La sensazione di terrore è ancora diversa, perché la avvertiamo quando ci sembra di correre un grave pericolo, ma senza avere davanti il volto del nemico: non sappiamo da dove arriverà quindi non abbiamo strumenti per difenderci e restiamo come paralizzati (si pensi a quello che è accaduto l’11 settembre e subito dopo).
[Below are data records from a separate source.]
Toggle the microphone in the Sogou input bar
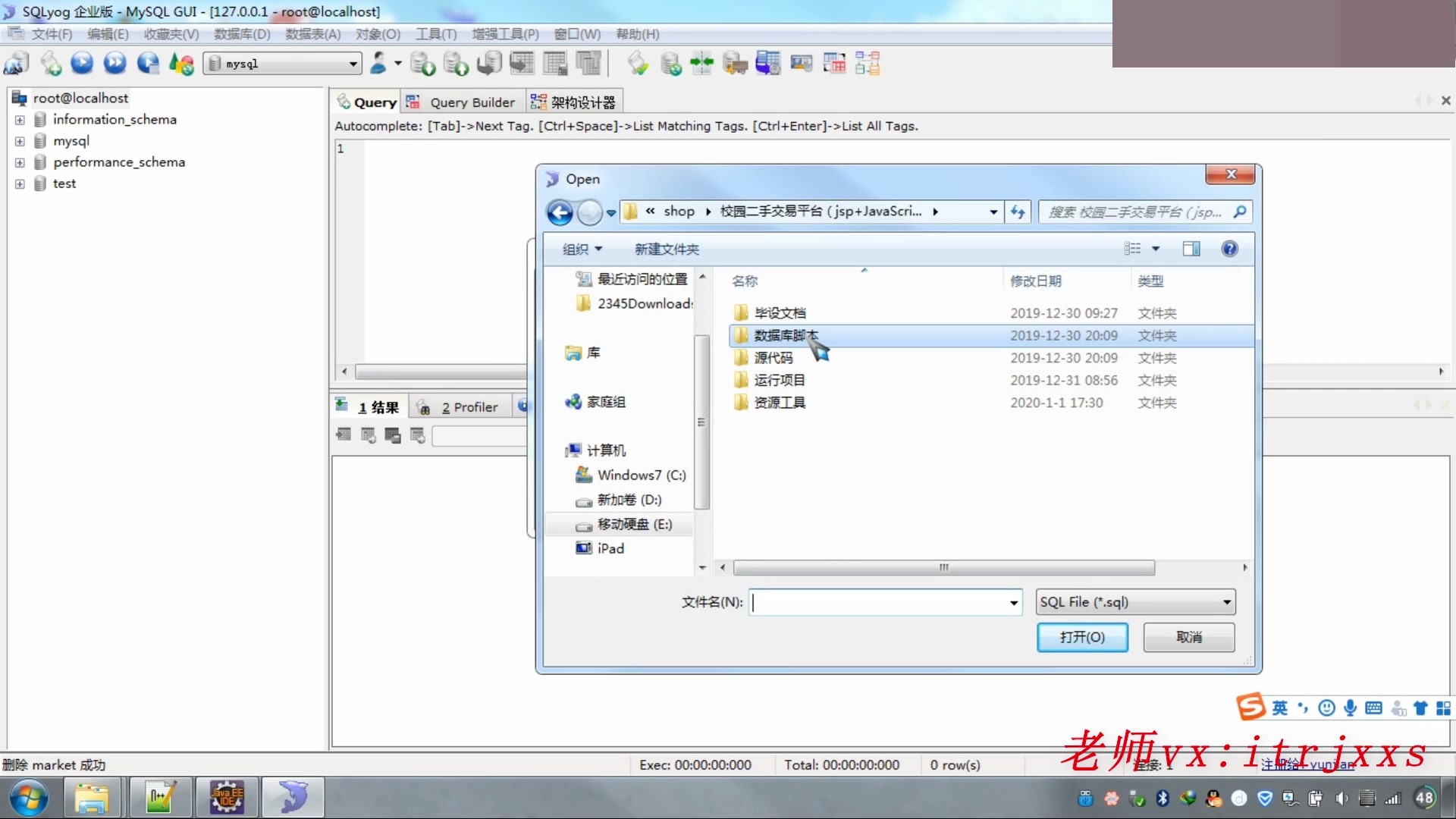The height and width of the screenshot is (819, 1456). [1350, 708]
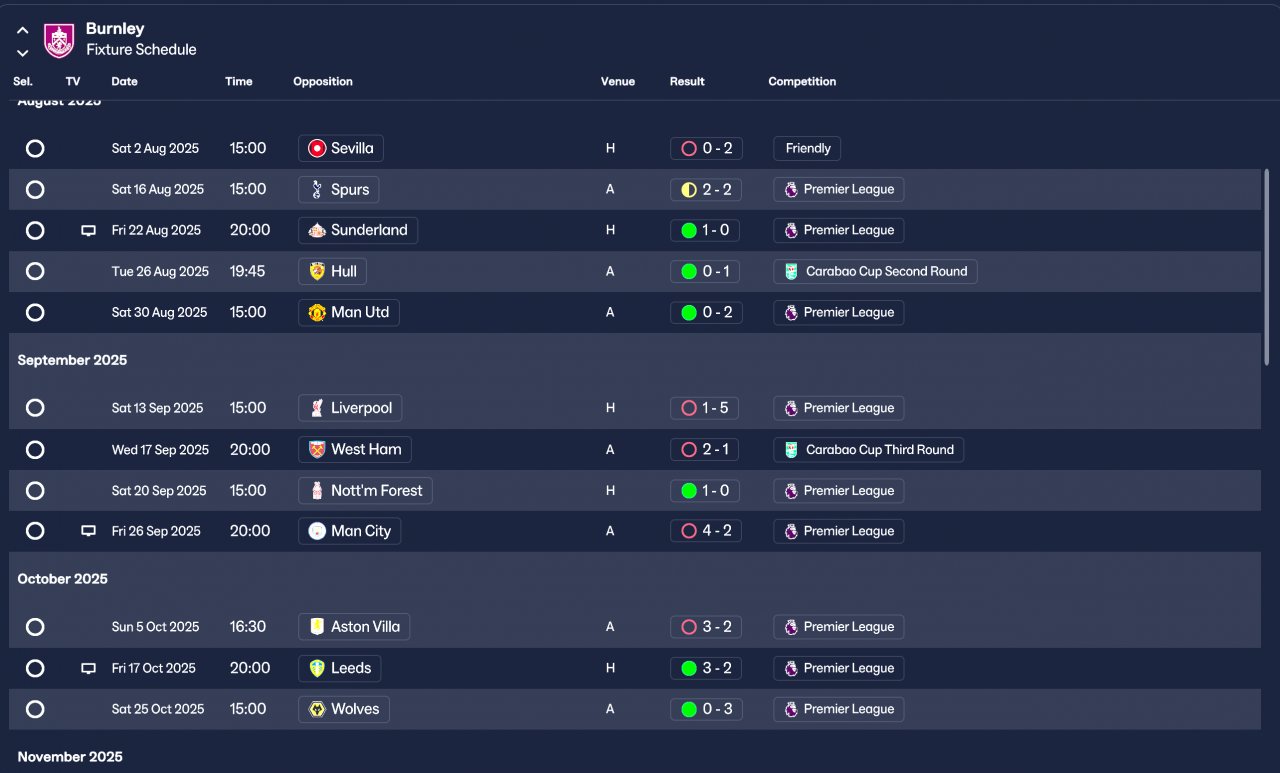
Task: Open the Spurs 2 - 2 result
Action: pyautogui.click(x=706, y=190)
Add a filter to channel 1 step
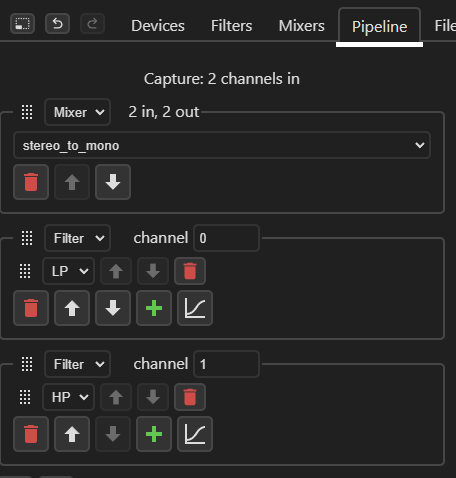 coord(154,434)
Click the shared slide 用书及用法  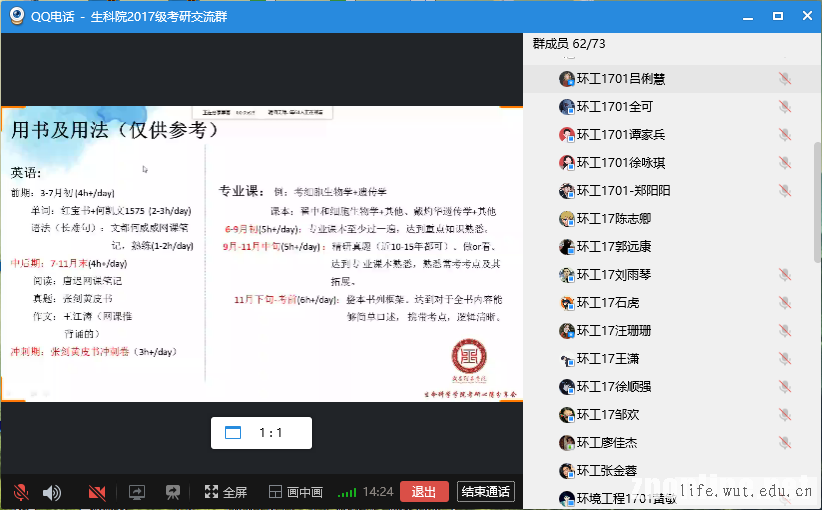[x=262, y=254]
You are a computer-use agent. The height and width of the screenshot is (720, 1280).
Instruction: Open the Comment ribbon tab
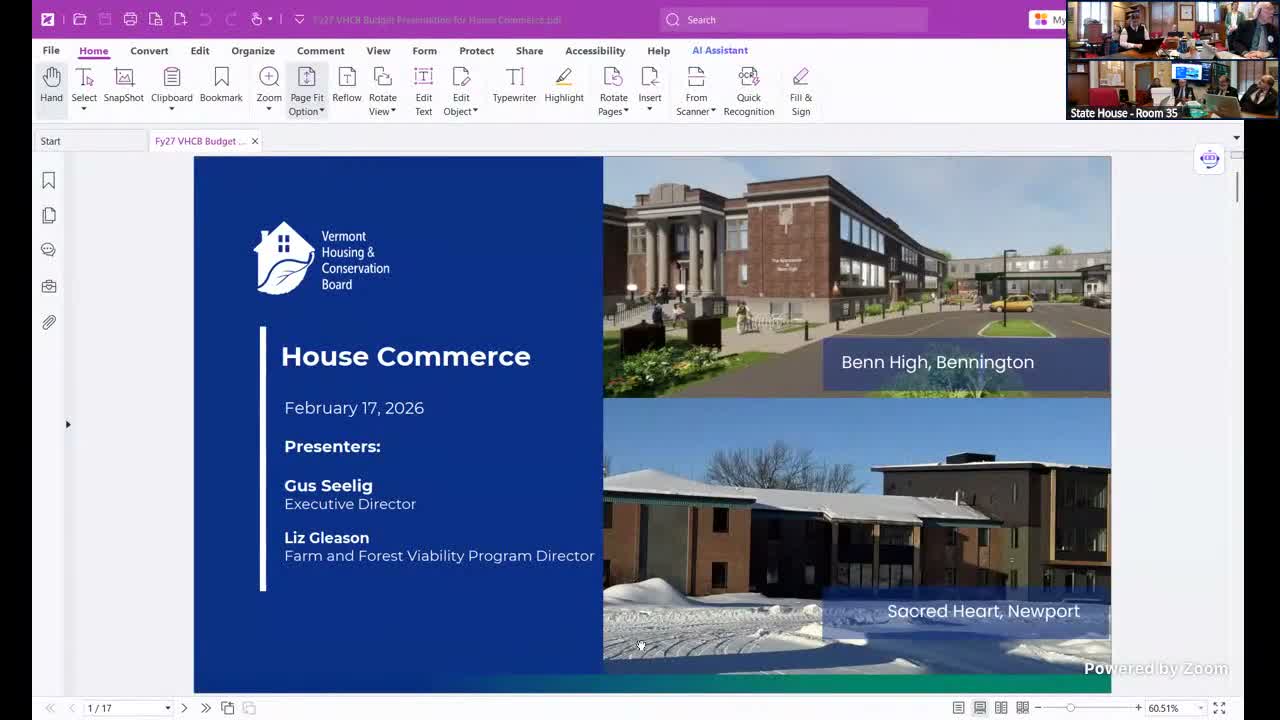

In questa condizione si sviluppa, sì, un particolare ‘senso del noi’ ma esso, differentemente dal caso della paura collettiva in cui condurrebbe alla ricerca di un capo, si esprime nella ricerca del nemico da identificare, per potersene proteggere: è lo stesso fenomeno che spinge talvolta chi comanda a creare ‘l’untore’ (il nemico da additare, appunto) ritrovando così il proprio consenso e la propria funzione di guida (si pensi ai veri e propri untori ai tempi della peste, ai cosiddetti ‘Stati canaglia’ o, per tornare all’esempio dell’11 settembre, ai video su Osama Bin Laden, per finire sul fenomeno dell’immigrazione)”.

Proprio questa sembra essere, appunto, la fotografia dell’attuale condizione in Italia, in cui la figura dell’untore si va spostando dai cinesi della porta accanto ai pazienti zero agli aerei da evitare: “Un impulso collettivo, un fenomeno tipico della folla, che però vediamo insinuarsi ovunque, da chi scrive sui social a chi lo fa sulla stampa”. 

E da qui, i suggerimenti dell’esperto: “Non parlare così tanto e a tutti i costi del Coronavirus potrebbe rivelarsi utile e opportuno – spiega Salonia – perché, contrariamente a quel che accade nelle situazioni di non-emergenza in cui si invita chiunque a esprimere la propria paura per liberarsene, condividere adesso questo tipo di sentimenti serve solo ad amplificarli producendo panico o, per l’appunto, terrore. È affrontare la situazione e parlarne in modo neutro, attenendosi alle informazioni scientifiche, che riduce questi aspetti emotivi: è importante attenersi alle informazioni scientifiche, verificandone la fonte, leggere le statistiche in modo critico, senza enfasi pessimistiche ma anche senza paragoni ottimistici e non realistici (quelli con l’influenza, ad esempio, diventano fuorvianti se non si precisa entro quali limiti di tempo si sono misurati i contagi e i decessi), senza dire della necessità di stare attenti alle prassi di igiene e alle misure di precauzione e sicurezza suggerite dalle autorità sanitarie”. 

Un’attenzione particolare va riservata ai bambini”, conclude Salonia: “Come si sa, se gli adulti non riescono a contenere la paura dei bambini e la propria, nei più piccoli spesso si determina un vissuto di terrore e di angoscia. La presenza dei due genitori può garantire, dentro vissuti di cogenitorialità, il contesto adeguato per offrire ai bambini sia il contenimento della paura sia una descrizione tecnica – e adeguata al loro linguaggio – della complessità della situazione”.